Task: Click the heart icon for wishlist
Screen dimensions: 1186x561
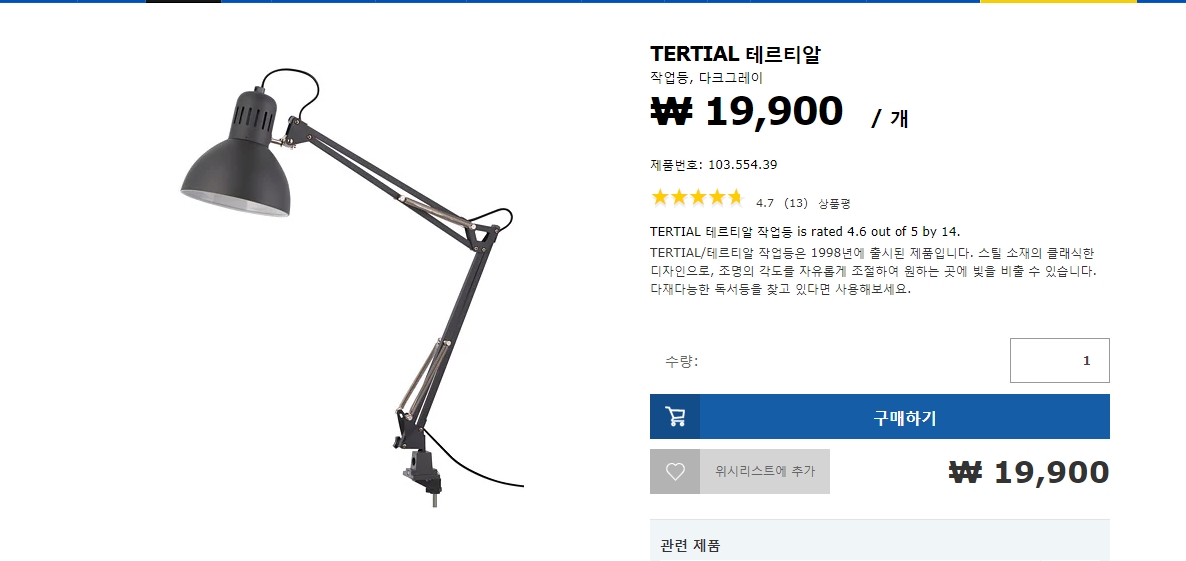Action: coord(675,472)
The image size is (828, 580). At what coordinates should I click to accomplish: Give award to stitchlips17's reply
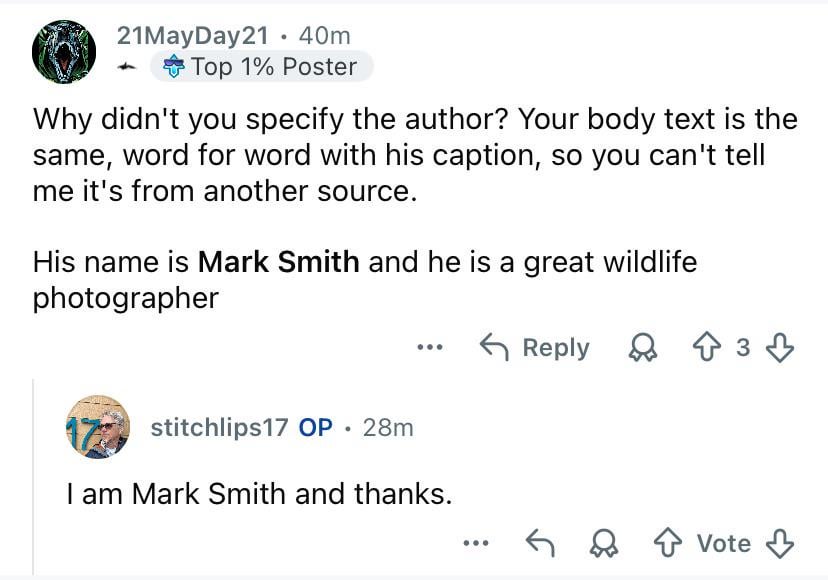click(x=604, y=544)
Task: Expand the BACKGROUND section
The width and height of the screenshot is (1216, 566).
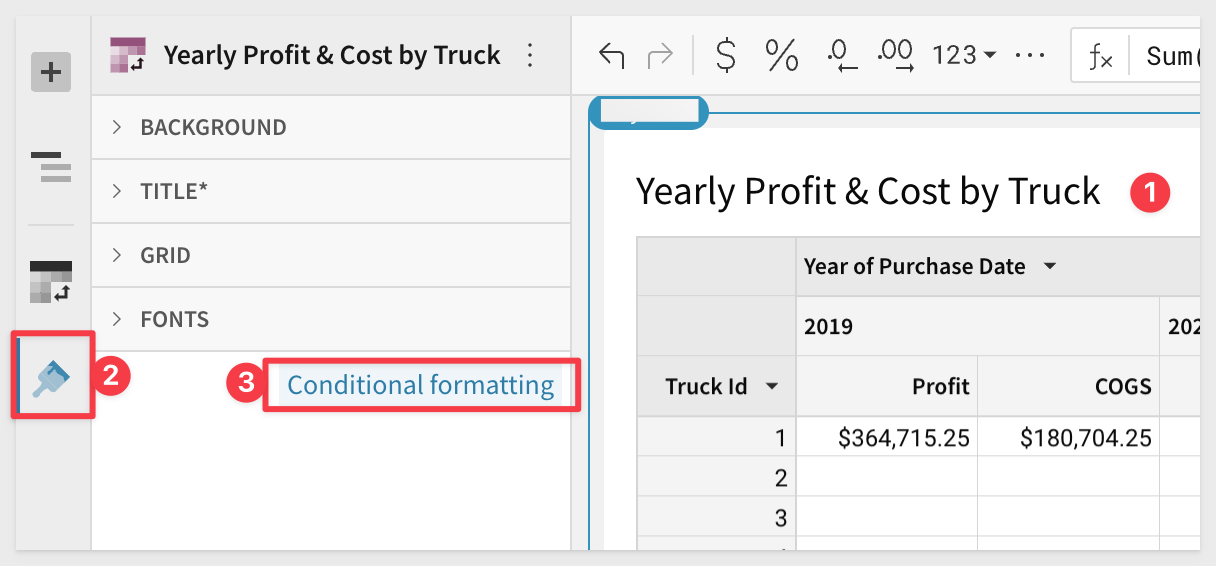Action: pos(213,128)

◆ ◆ ◆ ◆ ◆ ◆ ◆

Requirement:
Only lines holding the word "Task" belong in the answer; copy all of them from the records.

Result:
Task: Click the heart icon for wishlist
Task: Expand the BACKGROUND section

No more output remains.